VanGrack argues that these regulatory measures pose significant threats to customers, prompting Coinbase to seek legal clarity from federal courts. He contends that the states are misinterpreting the regulatory framework governing derivatives. Specifically, Illinois officials claimed in court that without state regulation, the prediction markets could operate in an unregulated environment due to the limited resources of the Commodity Futures Trading Commission (CFTC). VanGrack dismissed this assertion as “gaslighting,” highlighting the CFTC’s established role in overseeing the multi-trillion-dollar derivatives markets.

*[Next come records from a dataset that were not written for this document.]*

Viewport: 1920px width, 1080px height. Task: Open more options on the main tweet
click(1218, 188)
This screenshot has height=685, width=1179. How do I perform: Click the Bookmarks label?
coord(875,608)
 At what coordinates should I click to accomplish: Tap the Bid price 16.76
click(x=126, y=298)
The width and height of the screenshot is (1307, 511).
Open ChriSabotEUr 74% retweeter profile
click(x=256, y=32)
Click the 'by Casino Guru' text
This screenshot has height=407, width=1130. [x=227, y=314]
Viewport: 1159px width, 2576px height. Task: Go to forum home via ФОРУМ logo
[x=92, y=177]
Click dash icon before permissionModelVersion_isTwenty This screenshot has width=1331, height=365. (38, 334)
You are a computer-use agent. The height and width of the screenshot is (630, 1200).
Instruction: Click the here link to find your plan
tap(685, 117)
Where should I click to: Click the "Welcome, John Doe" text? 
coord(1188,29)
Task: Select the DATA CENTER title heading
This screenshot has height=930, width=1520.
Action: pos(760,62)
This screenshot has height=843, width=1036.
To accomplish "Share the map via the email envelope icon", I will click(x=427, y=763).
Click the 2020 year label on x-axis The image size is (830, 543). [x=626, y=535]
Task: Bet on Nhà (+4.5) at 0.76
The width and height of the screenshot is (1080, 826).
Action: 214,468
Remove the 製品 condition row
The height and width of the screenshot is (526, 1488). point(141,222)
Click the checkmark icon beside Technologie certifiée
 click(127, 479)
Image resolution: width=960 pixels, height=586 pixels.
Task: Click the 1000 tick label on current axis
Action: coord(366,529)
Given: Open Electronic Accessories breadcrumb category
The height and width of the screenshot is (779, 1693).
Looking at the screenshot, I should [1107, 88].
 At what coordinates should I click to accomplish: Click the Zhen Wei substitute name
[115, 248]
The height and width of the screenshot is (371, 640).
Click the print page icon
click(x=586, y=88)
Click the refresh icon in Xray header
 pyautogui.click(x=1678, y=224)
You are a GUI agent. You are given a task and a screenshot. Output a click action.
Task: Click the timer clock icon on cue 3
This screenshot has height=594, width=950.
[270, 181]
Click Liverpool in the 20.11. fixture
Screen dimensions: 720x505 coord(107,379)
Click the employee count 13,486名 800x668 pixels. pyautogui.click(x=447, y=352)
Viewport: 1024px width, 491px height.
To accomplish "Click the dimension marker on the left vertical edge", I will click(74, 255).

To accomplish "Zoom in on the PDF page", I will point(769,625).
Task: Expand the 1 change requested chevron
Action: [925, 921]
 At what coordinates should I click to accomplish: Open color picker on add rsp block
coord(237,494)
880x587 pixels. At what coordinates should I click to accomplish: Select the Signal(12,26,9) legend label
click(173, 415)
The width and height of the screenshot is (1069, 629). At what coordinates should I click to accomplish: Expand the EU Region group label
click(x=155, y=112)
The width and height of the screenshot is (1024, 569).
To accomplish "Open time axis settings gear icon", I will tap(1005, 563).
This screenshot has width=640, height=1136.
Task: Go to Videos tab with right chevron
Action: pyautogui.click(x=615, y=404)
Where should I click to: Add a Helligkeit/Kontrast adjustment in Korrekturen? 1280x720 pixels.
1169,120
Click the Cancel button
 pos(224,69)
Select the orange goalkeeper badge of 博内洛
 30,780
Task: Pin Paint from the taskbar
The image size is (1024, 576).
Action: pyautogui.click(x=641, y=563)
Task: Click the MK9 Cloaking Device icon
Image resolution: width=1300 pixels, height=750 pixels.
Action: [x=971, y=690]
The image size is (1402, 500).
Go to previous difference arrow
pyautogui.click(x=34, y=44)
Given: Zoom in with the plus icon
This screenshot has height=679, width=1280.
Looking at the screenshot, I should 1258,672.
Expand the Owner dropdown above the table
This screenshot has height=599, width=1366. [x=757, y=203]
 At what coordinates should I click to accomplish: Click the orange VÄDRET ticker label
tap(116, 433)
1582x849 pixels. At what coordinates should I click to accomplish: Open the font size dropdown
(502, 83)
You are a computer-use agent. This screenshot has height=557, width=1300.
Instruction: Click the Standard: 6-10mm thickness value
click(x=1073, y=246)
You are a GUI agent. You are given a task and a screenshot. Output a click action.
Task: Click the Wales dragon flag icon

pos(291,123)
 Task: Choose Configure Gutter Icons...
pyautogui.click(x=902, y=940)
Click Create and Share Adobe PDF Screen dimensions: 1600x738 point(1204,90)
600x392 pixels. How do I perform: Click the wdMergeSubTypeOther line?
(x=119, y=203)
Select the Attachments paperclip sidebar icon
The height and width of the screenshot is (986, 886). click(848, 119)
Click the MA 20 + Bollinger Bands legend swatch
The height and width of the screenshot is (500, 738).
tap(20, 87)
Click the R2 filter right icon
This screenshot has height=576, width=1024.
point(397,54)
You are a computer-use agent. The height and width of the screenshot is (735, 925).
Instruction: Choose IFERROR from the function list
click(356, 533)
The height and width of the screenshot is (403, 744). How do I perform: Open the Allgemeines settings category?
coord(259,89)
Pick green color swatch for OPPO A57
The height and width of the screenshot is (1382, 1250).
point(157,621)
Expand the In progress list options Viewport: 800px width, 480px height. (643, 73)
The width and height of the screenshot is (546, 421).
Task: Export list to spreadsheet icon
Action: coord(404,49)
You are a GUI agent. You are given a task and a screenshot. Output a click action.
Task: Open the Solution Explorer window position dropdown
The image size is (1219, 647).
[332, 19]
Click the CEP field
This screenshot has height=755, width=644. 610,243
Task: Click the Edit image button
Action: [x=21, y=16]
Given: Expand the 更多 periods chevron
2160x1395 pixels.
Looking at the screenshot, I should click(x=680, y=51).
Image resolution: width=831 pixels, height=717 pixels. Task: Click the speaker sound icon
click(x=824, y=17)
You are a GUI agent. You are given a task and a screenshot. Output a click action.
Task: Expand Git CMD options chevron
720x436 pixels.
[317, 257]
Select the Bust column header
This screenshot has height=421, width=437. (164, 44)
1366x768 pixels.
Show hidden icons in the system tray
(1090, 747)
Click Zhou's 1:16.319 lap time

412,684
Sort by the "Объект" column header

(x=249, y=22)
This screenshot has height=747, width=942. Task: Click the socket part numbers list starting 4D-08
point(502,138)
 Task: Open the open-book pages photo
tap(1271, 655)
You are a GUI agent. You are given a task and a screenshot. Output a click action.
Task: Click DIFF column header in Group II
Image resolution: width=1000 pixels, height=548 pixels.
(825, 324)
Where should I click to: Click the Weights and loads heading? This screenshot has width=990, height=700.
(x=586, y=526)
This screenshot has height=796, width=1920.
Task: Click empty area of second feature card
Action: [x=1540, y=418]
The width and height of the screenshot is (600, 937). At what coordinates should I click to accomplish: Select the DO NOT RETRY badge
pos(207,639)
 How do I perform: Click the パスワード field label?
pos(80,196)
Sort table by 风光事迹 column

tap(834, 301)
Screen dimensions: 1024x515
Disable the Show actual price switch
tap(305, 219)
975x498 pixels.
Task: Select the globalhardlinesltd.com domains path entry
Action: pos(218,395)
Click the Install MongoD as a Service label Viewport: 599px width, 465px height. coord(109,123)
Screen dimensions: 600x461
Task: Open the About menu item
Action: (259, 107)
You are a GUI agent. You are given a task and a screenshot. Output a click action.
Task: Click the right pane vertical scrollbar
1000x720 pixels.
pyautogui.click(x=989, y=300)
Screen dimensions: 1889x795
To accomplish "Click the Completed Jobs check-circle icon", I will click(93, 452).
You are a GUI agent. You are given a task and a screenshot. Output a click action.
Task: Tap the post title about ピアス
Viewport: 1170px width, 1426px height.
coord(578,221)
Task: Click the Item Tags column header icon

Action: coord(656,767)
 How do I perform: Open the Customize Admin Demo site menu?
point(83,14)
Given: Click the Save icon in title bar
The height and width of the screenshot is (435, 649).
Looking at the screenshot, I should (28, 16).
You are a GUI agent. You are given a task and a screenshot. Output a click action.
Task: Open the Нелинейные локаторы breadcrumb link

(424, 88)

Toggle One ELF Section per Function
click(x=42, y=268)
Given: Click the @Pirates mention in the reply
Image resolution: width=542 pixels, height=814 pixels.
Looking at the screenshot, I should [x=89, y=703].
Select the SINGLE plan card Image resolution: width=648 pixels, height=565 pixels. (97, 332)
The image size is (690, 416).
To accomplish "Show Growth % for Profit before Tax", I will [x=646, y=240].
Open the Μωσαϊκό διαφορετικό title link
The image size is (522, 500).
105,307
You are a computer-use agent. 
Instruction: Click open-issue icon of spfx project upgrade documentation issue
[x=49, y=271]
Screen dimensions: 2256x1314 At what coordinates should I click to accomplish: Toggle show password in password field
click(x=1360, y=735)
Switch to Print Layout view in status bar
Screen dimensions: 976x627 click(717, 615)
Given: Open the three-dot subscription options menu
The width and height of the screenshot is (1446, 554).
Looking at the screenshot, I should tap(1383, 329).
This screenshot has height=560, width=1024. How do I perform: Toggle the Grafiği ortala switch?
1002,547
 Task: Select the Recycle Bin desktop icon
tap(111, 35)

Central to the ongoing dispute is the question of who holds the authority to regulate sports-related event contracts. According to VanGrack, the Commodity Exchange Act grants exclusive jurisdiction over swaps and derivatives, including event contracts, to the CFTC. He pointed out a particular provision within the law that empowers the CFTC to prohibit gaming event contracts based on public policy considerations—an authority that states do not possess.
The distinction between exchange-traded contracts and traditional sportsbook wagers is critical in VanGrack’s argument. Coinbase maintains that the mechanics of its exchange-traded contracts differ significantly from those of sportsbooks, where operators set odds and take bets. On a designated contract market like Kalshi, prices are determined by the buyers and sellers, with oversight firmly under the CFTC. While acknowledging that the CFTC does not regulate traditional sportsbooks, VanGrack emphasized that exchange-traded event contracts should fall under federal derivatives law.
The implications of this legal battle extend beyond Coinbase and prediction markets. This situation reflects the larger, ongoing tensions in the cryptocurrency sector concerning regulatory authority and oversight. VanGrack noted that, while states may retain power over consumer protection and fraud prevention, applying a fragmented regulatory framework across national derivatives markets would jeopardize investor confidence and market stability. He underscored that Congress has long favored a unified federal approach for derivatives, a principle that should likewise apply to prediction markets.